L'avenir de Contrecoeur n'est pas menacé

Publié le 01/12/2012 à 15:16, mis à jour le 29/11/2012 à 15:21

L'avenir de Contrecoeur n'est pas menacé

Publié le 01/12/2012 à 15:16, mis à jour le 29/11/2012 à 15:21

Par Ulysse Bergeron

L'une des deux usines de Contrecoeur d'ArcelorMittal réduira l'utilisation de ferraille au profit du minerai de fer extrait dans le Nord du Québec. L'objectif: être plus concurrentiel dans un contexte où les incertitudes plombent l'industrie.

La société doit investir 20 millions de dollars pour restaurer un module de concentration de minerai de fer déjà existant, mais inutilisé depuis plusieurs années. Cela permettra d'augmenter la transformation de minerai de fer en provenance de Fermont.

«Jusqu'à présent l'usine de Contrecoeur Ouest n'est pas habilitée à faire la transformation de minerai de fer», indique Daniel Robert, vice-président Ressources humaines et Affaires juridique d'ArcelorMittal.

Une partie de la somme investie – environ 6 M$ – servira à adapter l'usine de Contrecoeur Ouest afin de lui permettre de transformer le minerai.
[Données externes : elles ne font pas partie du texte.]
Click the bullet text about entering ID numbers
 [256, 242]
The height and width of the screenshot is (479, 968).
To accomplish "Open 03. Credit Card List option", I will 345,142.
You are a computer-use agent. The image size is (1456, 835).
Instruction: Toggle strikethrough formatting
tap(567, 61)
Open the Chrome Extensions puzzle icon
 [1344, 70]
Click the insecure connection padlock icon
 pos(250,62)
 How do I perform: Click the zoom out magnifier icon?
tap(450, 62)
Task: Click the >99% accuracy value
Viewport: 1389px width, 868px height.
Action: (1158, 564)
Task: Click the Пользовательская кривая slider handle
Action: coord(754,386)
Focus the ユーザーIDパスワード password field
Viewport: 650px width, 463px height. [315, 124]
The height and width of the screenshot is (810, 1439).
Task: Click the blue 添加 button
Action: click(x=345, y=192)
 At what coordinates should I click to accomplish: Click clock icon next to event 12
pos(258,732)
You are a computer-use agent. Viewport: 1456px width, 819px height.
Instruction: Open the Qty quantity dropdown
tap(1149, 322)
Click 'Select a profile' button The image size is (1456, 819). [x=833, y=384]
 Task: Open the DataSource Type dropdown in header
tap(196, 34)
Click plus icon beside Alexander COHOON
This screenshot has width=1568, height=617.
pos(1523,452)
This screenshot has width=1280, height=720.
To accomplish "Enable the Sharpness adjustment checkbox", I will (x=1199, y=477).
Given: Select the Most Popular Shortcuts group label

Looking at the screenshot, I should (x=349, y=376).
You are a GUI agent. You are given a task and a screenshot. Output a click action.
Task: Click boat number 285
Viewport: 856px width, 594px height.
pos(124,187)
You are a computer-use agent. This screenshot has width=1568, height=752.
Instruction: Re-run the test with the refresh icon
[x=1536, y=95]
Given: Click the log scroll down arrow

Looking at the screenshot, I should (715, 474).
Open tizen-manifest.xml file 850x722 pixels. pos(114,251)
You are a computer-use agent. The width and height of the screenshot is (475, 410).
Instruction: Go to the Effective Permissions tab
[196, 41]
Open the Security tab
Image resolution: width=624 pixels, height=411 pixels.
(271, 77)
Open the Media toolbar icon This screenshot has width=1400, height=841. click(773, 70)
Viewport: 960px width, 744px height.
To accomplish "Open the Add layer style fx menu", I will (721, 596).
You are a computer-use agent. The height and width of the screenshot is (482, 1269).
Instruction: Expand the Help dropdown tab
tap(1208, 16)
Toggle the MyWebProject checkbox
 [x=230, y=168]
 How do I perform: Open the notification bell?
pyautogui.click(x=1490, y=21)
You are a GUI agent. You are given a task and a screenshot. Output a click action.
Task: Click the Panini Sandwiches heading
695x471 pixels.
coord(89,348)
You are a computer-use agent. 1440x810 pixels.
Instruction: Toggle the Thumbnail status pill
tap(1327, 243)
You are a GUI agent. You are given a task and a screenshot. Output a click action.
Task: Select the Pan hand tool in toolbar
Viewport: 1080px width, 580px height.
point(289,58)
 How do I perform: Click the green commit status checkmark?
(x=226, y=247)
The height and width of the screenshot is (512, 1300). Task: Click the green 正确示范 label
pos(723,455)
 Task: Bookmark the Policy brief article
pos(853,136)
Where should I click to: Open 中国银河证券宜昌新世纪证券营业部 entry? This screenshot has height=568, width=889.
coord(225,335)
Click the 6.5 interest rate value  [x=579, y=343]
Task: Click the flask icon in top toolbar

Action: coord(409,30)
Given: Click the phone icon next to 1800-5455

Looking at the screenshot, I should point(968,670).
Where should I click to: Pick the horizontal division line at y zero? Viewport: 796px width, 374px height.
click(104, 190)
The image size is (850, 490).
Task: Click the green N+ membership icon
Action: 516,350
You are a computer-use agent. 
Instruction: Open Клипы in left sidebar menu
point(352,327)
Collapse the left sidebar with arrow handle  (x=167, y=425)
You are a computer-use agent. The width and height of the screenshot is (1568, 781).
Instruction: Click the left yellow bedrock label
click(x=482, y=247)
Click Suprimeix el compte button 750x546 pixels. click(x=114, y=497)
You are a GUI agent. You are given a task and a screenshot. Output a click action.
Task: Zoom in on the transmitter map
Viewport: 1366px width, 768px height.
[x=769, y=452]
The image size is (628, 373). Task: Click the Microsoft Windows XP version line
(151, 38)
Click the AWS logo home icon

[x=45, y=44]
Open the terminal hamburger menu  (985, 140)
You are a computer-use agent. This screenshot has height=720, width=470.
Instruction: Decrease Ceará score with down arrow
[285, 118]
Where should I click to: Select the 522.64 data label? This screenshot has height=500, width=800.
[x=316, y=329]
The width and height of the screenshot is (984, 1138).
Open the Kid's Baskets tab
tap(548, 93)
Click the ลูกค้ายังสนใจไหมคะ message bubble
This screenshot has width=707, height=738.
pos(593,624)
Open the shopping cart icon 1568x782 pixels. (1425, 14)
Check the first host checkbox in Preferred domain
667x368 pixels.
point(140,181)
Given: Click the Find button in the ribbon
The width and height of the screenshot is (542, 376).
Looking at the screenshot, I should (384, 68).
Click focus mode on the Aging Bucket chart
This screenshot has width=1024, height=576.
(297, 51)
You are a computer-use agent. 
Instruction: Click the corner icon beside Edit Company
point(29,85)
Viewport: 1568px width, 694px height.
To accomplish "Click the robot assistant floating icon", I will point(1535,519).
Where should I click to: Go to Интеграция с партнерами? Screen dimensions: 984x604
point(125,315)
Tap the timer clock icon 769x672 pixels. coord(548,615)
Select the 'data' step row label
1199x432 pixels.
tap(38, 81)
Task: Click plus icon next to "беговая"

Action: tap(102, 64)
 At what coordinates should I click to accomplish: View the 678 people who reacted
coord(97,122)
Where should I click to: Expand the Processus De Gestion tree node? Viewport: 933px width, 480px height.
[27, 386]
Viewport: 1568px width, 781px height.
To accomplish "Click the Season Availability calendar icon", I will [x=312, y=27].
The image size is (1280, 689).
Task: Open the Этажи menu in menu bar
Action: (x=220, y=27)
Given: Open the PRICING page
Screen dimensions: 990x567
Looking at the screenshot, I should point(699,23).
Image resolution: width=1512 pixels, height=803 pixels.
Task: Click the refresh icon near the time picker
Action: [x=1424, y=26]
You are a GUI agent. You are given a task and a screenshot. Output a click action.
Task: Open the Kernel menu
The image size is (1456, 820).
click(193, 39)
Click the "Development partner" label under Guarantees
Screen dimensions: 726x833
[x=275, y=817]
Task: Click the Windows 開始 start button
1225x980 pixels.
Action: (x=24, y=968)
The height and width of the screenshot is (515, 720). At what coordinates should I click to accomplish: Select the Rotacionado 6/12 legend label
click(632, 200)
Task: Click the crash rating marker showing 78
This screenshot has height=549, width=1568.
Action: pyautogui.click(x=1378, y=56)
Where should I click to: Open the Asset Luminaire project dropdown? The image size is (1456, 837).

Essentiellement, il s'agit d'ajouter une structure qui permettra d'acheminer le produit ainsi que de modifier un four de l'usine, explique Daniel Robert. Les trois étapes seront complétées d'ici juin 2013.

Comparativement à la ferraille, présentement utilisée, la transformation du minerai permet de produire «un alliage plus complexe», fait remarquer Daniel Robert. Mais ce n'est pas tout. La baisse de la valeur du minerai combiné à un prix du gaz naturel rend l'usine de Contrecoeur Est plus attrayante aux yeux de l'entreprise. «En fin de compte, l'usine devient plus concurrentielle », dit-il.

Arcelormittal fait face à de nombreux défis. Au cours des derniers mois, le prix du fer a considérablement chuté. Qui plus est, le géant de la métallurgie a enregistré des pertes de 709 M$ US au troisième trimestre et la valeur de ses actions a chuté plus de 30% depuis février dernier.

Mais Daniel Robert se fait rassurant quant à l'avenir des deux usines de Contrecoeur. Les transformations de Contrecoeur Ouest «nous donnent une plus grande assurance sur la pérennité de l'entreprise parce que nous sommes en mesure d'offrir des produits ayant une plus grande valeur ajoutée, ce qui permettra du coup une marge de profit plus intéressante.»

ArcelorMittal utilise actuellement 1,4 million de tonnes de minerai de fer en provenance de ses installations minières  au Québec. Le minerai de fer est transformé en boulettes concentrées à l’usine de réduction de Contrecœur pour ensuite être mélangées à de la ferraille dans l’aciérie de Contrecœur Est.

La remise en fonction du deuxième module de l’usine de réduction permettra de traiter 1.0 million de tonnes additionnelles de minerai de fer. Les boulettes concentrées ainsi produites permettront de remplacer une partie de la ferraille utilisée dans l’aciérie de Contrecœur Ouest qui utilise présentement que de la ferraille.

Ce changement conservera la production d’acier au même niveau, mais permettra de transformer 2,4 millions de tonnes de minerai et de fabriquer des produits d’acier de qualité supérieure.

Notons que les usines de Contrecoeur desservent des clients dans un rayon de 500 à 1000 kilomètres. Environ 30% de leur production prend la route des États-Unis. Les marchés principaux d'ArcelorMittal sont ceux de l'Ontario, des provinces maritimes et évidemment le marché québécois. «La vaste majorité de notre production reste au Québec», précise-t-il.